Jon Hamm may have some similar life experiences to Don Draper, but he doesn't draw on them to get into the groove of "Mad Men." In a new interview with The Observer, Hamm said he's "not that methody."
"I am very cognizant that I am playing a character," Hamm told The Observer. "Don Draper is a pretty dismal, despicable guy, so why I would want to take him home with me I don't know ... It's a strange thing. People tell me they look up to Don, like they look up to Tony Soprano or Walter White [in 'Breaking Bad']. People have these weird fascinations with people who in reality you would not want to be for a second. There seems to be that vicarious thrill. Maybe it is the fact of doing everything wrong and getting away with it."
Hamm, who can also be seen in "A Young Doctor's Notebook," is currently at work on the final season of "Mad Men." The show will be split in two, like AMC did with "Breaking Bad." Seven episodes will air in spring 2014 with the remaining episodes airing in 2015.
"It has been a solid 25 percent of my existence on the planet. But that's enough, I think." Hamm said of "Mad Men's" conclusion. "Will it be sad? Absolutely. I have made a lot of very close friends on the show. You know, I am feeling pretty zen about it just now, but probably next year I will be crying my eyes out."

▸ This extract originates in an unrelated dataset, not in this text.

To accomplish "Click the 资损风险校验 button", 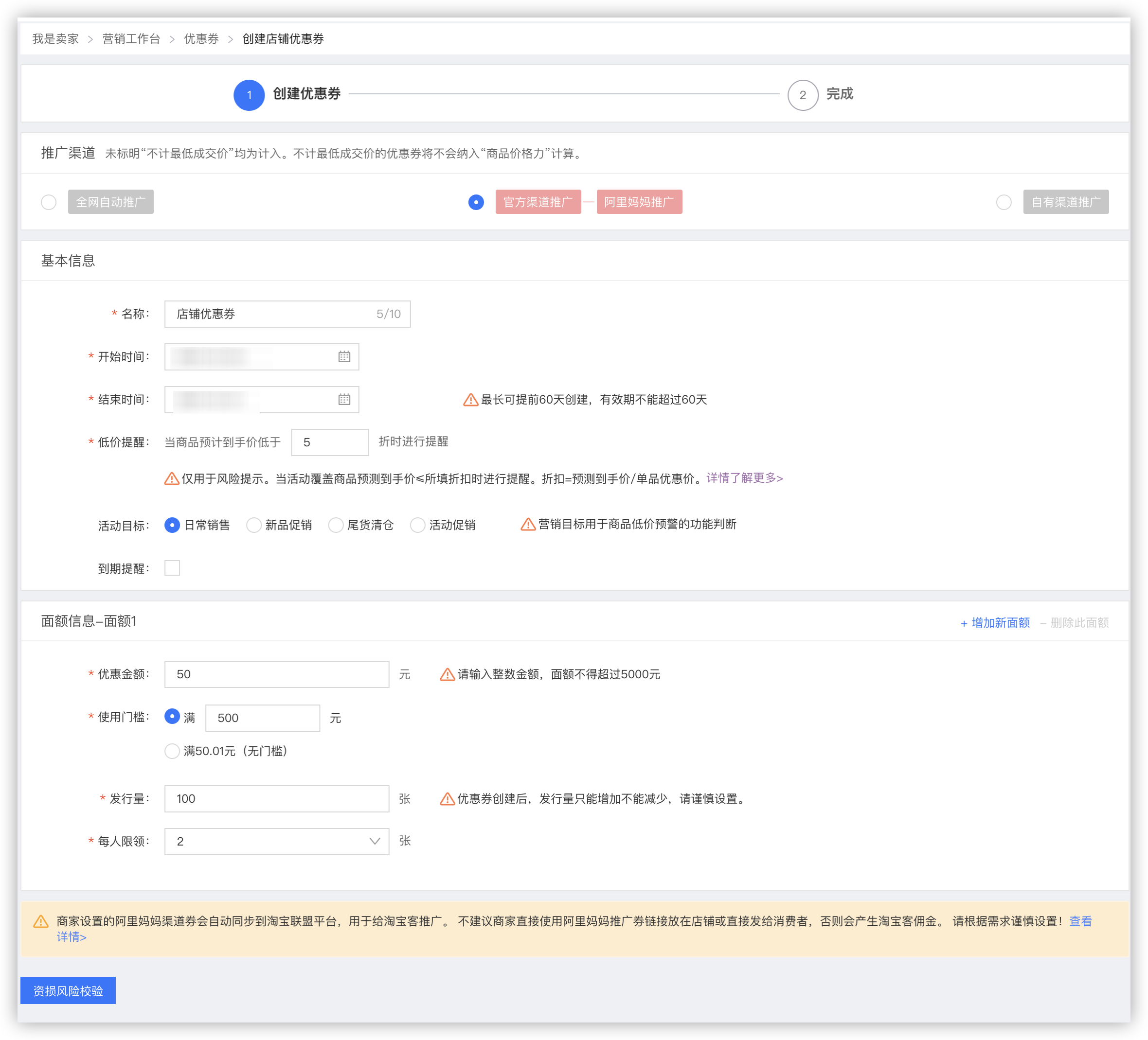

Hamm's "Mad Men" co-star Elisabeth Moss is on the other end of the spectrum about the show's swan song and said she'd be OK with doing more.
"I loved when 'Breaking Bad' did it. I’m a huge fan of that and I thought they did it beautifully. I never want a show to end," Moss told EW about "Mad Men's" final season. "I didn’t want 'Breaking Bad' to end, so for me as a viewer and as a fan of the show I think it’s great — we get to see more of it. We get to extend it. We get to have a little bit of a longer life. After six seasons it’s nice to take a little breather and allow people to absorb the first half and then absorb the second half and have a moment to really enjoy it. Why not? I’d be perfectly happy if it went on for more than the seventh season. I think it’s a good decision and 'Breaking Bad' has set a good example of how to do it well."